→ **Try it**:
Word for word, transcribe the data below from the line with "Task: Toggle the Disable" to the line with "The width and height of the screenshot is (1332, 896).", keeping both of those lines.

→ **Listed records**:

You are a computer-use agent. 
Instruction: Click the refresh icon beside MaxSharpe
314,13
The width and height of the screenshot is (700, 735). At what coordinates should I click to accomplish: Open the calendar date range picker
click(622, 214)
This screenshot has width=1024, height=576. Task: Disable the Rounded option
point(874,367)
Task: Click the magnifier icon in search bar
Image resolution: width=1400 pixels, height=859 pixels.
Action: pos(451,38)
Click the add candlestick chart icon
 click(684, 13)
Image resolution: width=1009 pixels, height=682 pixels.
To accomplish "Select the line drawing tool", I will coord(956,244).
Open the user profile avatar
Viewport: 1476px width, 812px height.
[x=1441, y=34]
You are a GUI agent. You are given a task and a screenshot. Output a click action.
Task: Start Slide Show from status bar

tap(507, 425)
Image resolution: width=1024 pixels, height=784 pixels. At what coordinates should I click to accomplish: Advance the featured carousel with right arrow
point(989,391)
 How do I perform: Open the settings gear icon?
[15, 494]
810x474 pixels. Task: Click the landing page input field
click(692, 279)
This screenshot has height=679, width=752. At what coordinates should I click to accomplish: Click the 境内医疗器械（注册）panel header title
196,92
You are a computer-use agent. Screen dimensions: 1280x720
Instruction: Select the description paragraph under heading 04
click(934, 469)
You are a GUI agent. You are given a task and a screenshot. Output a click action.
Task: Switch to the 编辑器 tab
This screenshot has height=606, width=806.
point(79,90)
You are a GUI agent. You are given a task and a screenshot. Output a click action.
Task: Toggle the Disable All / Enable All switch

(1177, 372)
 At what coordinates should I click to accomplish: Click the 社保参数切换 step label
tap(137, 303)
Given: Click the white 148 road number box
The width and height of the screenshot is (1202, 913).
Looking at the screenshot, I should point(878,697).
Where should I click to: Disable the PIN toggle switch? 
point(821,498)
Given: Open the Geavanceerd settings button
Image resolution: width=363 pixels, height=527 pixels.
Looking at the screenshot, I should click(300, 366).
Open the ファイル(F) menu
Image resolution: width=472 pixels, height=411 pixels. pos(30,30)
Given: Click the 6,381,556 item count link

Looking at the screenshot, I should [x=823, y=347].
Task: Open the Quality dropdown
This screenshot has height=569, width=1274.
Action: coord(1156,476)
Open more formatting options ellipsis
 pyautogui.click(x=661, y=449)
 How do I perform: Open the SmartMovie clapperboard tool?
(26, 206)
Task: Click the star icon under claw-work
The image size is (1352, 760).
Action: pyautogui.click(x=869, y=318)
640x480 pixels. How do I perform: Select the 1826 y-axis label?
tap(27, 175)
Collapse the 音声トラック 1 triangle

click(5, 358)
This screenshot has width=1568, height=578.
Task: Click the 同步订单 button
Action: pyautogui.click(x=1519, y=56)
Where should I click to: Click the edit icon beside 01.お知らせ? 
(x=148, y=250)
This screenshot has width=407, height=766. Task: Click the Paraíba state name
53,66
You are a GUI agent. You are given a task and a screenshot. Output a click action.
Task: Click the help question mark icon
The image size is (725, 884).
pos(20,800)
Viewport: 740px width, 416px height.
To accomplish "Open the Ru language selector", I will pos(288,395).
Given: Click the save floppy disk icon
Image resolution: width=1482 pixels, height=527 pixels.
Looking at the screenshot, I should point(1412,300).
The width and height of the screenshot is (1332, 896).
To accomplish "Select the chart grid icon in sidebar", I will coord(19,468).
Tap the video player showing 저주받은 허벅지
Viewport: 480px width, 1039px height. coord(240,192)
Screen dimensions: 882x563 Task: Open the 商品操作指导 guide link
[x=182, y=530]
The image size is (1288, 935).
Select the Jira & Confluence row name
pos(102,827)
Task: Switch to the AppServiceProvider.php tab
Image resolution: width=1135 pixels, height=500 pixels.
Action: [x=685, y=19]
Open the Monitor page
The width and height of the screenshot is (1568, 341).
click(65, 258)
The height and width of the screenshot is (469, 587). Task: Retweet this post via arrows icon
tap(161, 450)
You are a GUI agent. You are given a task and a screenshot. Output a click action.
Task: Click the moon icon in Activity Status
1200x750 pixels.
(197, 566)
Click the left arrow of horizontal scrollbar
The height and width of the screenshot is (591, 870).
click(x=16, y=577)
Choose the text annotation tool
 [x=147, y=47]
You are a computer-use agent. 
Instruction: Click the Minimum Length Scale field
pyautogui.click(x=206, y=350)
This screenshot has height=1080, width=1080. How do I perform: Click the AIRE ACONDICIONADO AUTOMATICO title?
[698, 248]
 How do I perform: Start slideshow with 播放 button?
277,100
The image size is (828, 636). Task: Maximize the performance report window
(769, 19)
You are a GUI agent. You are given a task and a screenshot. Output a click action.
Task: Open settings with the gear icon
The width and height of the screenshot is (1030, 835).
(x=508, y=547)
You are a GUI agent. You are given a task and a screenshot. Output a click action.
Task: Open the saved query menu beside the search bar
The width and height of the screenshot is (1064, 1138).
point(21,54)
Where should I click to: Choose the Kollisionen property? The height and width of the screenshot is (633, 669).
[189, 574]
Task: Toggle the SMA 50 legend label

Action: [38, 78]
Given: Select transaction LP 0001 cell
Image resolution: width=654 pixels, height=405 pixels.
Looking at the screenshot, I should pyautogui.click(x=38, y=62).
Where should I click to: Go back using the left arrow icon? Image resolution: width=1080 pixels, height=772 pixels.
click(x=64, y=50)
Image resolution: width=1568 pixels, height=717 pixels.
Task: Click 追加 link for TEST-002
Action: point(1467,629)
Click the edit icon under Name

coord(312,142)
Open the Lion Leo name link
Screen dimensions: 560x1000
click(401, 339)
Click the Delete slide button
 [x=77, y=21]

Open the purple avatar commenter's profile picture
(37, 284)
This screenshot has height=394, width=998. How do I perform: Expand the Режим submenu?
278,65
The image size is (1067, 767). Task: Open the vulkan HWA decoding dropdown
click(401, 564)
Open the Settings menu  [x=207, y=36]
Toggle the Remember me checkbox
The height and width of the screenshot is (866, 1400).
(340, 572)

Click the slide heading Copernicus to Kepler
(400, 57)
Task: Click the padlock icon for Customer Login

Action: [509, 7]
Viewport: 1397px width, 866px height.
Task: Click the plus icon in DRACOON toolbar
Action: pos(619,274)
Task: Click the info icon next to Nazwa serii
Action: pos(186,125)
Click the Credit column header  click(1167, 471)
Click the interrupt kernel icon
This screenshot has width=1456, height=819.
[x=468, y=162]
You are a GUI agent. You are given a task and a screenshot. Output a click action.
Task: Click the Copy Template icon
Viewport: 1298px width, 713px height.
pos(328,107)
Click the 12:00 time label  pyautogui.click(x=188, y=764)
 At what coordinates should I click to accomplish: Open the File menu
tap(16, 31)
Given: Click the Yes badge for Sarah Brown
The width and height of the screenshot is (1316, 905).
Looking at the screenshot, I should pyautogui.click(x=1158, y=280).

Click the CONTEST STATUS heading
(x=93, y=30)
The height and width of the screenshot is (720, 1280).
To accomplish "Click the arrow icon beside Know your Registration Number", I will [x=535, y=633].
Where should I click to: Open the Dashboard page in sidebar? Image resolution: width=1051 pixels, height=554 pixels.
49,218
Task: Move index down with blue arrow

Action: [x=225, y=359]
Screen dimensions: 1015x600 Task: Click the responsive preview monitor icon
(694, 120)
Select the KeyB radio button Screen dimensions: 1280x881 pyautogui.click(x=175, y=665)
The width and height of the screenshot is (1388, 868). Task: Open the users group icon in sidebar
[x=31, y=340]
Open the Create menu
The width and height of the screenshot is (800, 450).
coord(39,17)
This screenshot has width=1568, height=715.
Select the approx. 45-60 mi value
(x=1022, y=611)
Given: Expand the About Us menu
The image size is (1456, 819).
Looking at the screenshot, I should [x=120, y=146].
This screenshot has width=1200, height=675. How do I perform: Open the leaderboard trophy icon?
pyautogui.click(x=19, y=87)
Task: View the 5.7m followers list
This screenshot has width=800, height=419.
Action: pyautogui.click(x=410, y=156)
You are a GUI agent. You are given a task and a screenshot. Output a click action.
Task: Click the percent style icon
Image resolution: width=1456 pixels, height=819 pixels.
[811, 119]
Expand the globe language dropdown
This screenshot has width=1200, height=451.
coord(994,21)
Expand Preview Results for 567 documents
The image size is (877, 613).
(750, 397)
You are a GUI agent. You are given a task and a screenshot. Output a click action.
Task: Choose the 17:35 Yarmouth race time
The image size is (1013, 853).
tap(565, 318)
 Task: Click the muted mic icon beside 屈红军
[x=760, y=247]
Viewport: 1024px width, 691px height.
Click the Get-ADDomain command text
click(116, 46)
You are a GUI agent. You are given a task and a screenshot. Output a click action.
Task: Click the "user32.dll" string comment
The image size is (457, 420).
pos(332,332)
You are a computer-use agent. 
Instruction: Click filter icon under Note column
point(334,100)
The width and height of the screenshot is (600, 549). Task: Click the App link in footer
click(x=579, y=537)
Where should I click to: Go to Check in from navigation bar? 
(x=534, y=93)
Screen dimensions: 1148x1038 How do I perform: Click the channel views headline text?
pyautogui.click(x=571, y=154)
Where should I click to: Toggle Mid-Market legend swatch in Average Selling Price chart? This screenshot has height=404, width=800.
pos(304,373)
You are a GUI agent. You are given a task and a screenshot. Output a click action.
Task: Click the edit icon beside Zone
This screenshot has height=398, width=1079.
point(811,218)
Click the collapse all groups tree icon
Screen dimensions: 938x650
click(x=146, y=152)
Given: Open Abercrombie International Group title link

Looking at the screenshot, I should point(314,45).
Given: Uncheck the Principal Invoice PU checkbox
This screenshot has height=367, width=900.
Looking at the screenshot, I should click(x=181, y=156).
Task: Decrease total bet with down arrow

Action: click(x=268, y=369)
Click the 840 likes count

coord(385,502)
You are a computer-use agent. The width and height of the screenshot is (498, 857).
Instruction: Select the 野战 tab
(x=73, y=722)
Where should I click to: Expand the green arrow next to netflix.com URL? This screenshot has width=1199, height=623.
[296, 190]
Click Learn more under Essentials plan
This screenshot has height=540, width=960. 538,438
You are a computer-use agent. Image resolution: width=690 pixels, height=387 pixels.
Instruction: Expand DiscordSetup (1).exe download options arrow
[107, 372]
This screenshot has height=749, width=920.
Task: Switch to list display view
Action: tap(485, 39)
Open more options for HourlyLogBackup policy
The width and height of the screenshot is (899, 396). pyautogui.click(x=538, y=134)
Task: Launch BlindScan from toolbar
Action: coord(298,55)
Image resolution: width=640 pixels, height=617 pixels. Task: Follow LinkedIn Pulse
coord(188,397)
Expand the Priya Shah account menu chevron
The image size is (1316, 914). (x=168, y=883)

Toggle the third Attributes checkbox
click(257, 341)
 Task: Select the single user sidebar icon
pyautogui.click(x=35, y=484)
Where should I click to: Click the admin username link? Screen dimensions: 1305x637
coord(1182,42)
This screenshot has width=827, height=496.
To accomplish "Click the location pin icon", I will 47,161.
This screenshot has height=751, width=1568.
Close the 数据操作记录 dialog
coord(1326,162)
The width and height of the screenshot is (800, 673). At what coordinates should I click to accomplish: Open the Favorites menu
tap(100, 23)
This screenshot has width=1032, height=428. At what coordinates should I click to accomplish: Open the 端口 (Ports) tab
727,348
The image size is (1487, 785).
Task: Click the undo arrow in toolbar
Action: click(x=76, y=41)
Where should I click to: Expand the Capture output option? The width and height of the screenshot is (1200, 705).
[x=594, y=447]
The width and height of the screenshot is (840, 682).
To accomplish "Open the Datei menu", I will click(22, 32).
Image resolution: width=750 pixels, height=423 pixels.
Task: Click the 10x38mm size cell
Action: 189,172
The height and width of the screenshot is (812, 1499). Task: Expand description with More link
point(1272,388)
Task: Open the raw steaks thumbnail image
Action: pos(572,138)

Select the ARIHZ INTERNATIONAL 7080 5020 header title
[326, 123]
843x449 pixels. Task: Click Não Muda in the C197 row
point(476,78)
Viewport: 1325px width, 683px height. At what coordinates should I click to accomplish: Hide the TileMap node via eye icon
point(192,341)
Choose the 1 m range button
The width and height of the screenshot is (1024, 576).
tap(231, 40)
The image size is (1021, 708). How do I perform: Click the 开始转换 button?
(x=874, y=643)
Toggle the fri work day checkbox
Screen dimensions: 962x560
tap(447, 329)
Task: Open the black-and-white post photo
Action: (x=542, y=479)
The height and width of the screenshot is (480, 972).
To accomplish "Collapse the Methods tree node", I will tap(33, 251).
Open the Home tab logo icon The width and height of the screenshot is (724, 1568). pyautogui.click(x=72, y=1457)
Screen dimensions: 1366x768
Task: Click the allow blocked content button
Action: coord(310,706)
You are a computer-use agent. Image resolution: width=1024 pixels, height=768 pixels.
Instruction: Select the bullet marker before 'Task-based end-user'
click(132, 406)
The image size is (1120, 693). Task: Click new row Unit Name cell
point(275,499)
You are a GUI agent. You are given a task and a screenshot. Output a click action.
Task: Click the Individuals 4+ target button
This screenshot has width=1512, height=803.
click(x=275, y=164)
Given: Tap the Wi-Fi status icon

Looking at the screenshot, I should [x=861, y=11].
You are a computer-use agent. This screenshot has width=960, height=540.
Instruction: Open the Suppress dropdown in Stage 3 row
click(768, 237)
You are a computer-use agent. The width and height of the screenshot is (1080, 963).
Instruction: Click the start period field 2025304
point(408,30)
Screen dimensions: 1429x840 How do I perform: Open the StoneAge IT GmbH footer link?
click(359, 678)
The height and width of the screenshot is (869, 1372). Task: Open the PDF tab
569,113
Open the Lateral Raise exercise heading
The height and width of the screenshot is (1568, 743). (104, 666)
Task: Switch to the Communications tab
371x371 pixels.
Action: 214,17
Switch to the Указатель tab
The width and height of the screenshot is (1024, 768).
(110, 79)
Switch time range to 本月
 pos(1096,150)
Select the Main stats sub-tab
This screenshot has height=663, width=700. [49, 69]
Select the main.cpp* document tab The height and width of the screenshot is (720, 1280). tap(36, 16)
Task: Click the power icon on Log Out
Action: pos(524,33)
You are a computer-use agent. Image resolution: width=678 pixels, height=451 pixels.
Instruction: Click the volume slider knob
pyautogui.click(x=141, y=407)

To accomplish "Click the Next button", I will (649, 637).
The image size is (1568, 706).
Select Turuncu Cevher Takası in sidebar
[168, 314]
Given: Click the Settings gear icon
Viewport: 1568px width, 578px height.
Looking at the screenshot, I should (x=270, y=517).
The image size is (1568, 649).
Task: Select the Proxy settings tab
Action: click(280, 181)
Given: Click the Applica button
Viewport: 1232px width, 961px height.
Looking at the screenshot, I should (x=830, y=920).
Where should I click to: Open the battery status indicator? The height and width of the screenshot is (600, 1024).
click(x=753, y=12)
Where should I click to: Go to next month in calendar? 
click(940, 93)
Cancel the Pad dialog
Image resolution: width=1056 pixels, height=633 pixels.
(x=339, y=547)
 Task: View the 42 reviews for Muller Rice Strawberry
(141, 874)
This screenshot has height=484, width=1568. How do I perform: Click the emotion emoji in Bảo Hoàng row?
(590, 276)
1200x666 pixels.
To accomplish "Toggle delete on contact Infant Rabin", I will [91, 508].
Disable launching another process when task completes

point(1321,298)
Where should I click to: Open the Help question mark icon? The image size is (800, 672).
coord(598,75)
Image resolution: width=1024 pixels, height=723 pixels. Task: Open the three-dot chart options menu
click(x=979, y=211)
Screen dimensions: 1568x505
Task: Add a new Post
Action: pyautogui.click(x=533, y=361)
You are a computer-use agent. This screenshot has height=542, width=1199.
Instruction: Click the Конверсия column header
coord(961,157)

→ **Response for this exercise**:
Task: Toggle the Disable All / Enable All switch

(1177, 372)
 At what coordinates should I click to accomplish: Click the 社保参数切换 step label
tap(137, 303)
Given: Click the white 148 road number box
The width and height of the screenshot is (1202, 913).
Looking at the screenshot, I should point(878,697).
Where should I click to: Disable the PIN toggle switch? 
point(821,498)
Given: Open the Geavanceerd settings button
Image resolution: width=363 pixels, height=527 pixels.
Looking at the screenshot, I should click(300, 366).
Open the ファイル(F) menu
Image resolution: width=472 pixels, height=411 pixels. pos(30,30)
Given: Click the 6,381,556 item count link

Looking at the screenshot, I should [x=823, y=347].
Task: Open the Quality dropdown
This screenshot has height=569, width=1274.
Action: coord(1156,476)
Open more formatting options ellipsis
 pyautogui.click(x=661, y=449)
 How do I perform: Open the SmartMovie clapperboard tool?
(26, 206)
Task: Click the star icon under claw-work
The image size is (1352, 760).
Action: pyautogui.click(x=869, y=318)
640x480 pixels. How do I perform: Select the 1826 y-axis label?
tap(27, 175)
Collapse the 音声トラック 1 triangle

click(5, 358)
This screenshot has width=1568, height=578.
Task: Click the 同步订单 button
Action: pyautogui.click(x=1519, y=56)
Where should I click to: Click the edit icon beside 01.お知らせ? 
(x=148, y=250)
This screenshot has width=407, height=766. Task: Click the Paraíba state name
53,66
You are a GUI agent. You are given a task and a screenshot. Output a click action.
Task: Click the help question mark icon
The image size is (725, 884).
pos(20,800)
Viewport: 740px width, 416px height.
To accomplish "Open the Ru language selector", I will pos(288,395).
Given: Click the save floppy disk icon
Image resolution: width=1482 pixels, height=527 pixels.
Looking at the screenshot, I should point(1412,300).
The width and height of the screenshot is (1332, 896).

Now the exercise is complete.